Although I was born and raised here in Anchorage, AK, and although I dearly love the state of Alaska, I'm really starting to get bored. And boredom is the one thing that I most fear in my life. I'm afraid that if I get seriously bored then I'll end up getting fat and sitting in front of the TeeVee every day watching nonparticipatory sports and inane sitcoms. That's not the way I want to waste my life. I'd much rather waste it by practicing something that's at least got some tradition to it...

The other reason I'm leaving is because the local universities suck. Both UAA and UAF are not anything to write home about as far as Computer Science or Electrical Engineering go, and I'd much rather get my education from somewhere that professors actually care about what they're teaching rather than whether they'll get laid off next year. I attended for a few years and then basically dropped out and joined the workforce. I knew it was time to leave when I was being asked to teach class instead of the prof.
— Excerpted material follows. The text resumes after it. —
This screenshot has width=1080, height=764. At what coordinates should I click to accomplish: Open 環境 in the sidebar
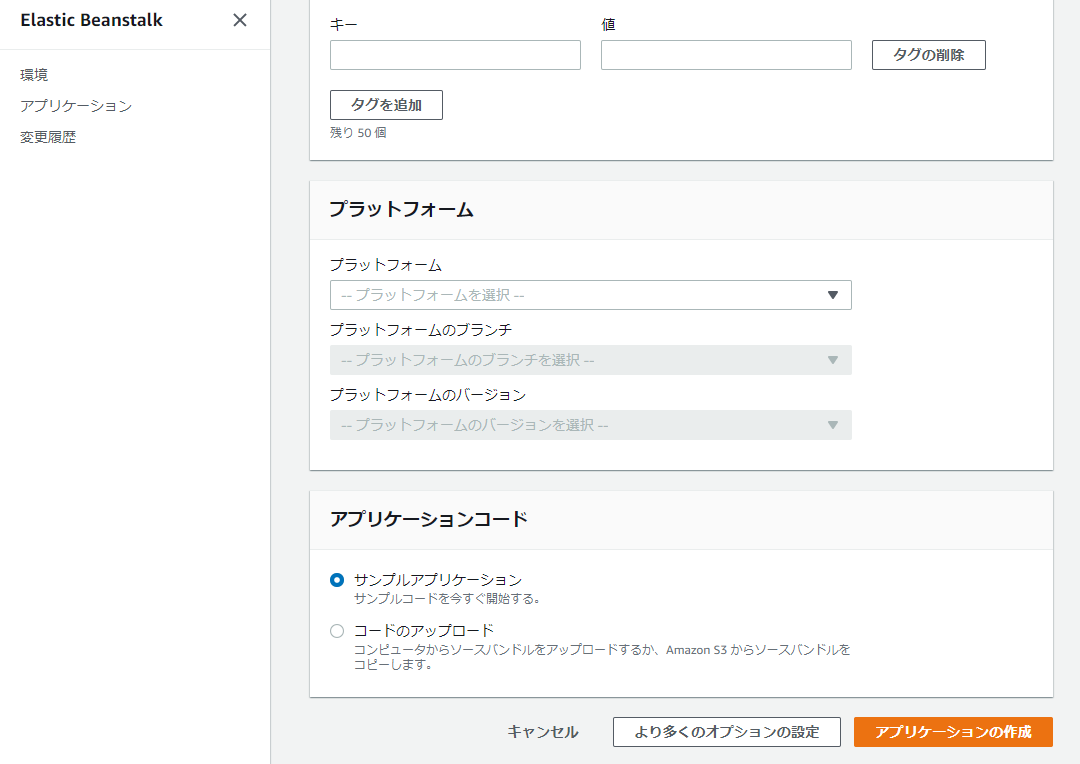click(34, 74)
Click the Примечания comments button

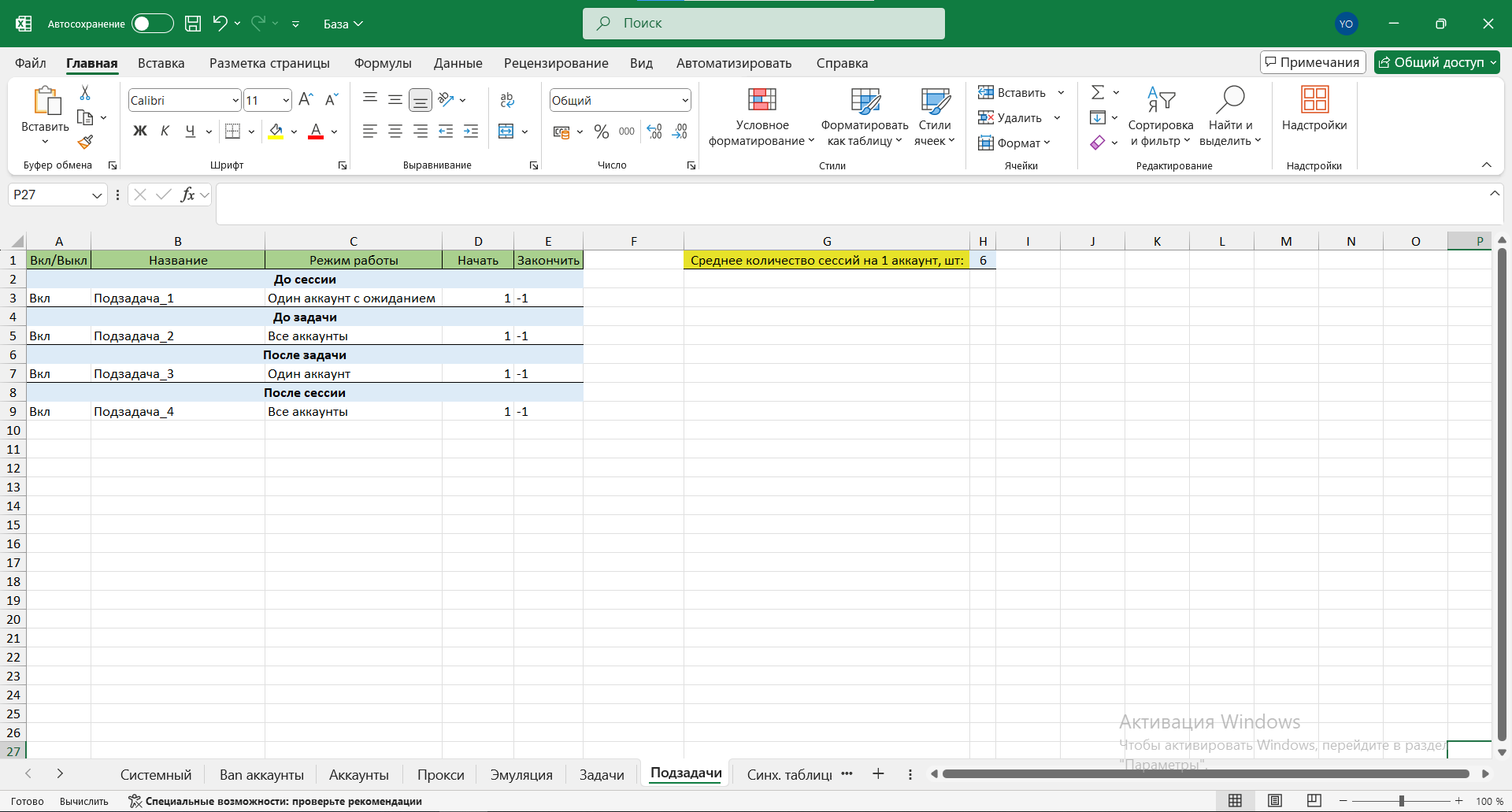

All that, and there's just not much in the way of koryu in Alaska. My sensei is in MJER but he's gone to med school and I haven't seen him for years except for the occasional short visit. A couple of people I know practice SMR jodo but their sensei lives in some other state and they don't see him often. There's plenty of flavors of gendai budo (along with an extraordinary wealth of TKD from immigrant Koreans), but basically no koryu. So I decided to move to Hawai`i. It was either there or San Francisco or Boston, and Hawai`i just sounded more like what I was used to (ie, being isolated from the rest of the US).

15th November 2002, 23:10

My direct email address is wmuromoto@hotmail.com. You can contact me regarding dropping in to watch my classes in Takeuchi-ryu and/or MJER (Kyoto Rakutokai line, influenced by the Yamanouchi daimyo). As long as you don't pick your nose and fart in front of me, you're more than welcome to observe. I may be off-island in May and/or June. My dues are $25/month to defray the room rental costs. And maybe you buy me a six-pack once a year or something.

Mr. Chambers runs a very good class in jo on Sunday mornings, outdoors. His classes are free.

Mr. Montgomery's MJER iai classes are on the island of Maui. He teaches the the Sekiguchi Komei strain of MJER.

There is a very good instructor of Hakko-ryu on this island, but to join that ryu, you must give up all other martial arts.

There's also a pretty good club of sumo wrestlers, if you like grabbing and tussling around with near-naked men in underwear, a number of kendo clubs you could join, a lot of different aikido teachers, and some real old style karate teachers you could hook up with. And, of course, the usual amount of other martial arts, including Gracie, taekwondo, capoeira, Chinese, etc.

On a more practical level, the UH's engineering school is considered fair to middling. It ain't no MIT, but it has graduated students who do go on and get pretty decent jobs in this state or elsewhere. And they win their share of national student competitions. Guess it depends on the instructors you get.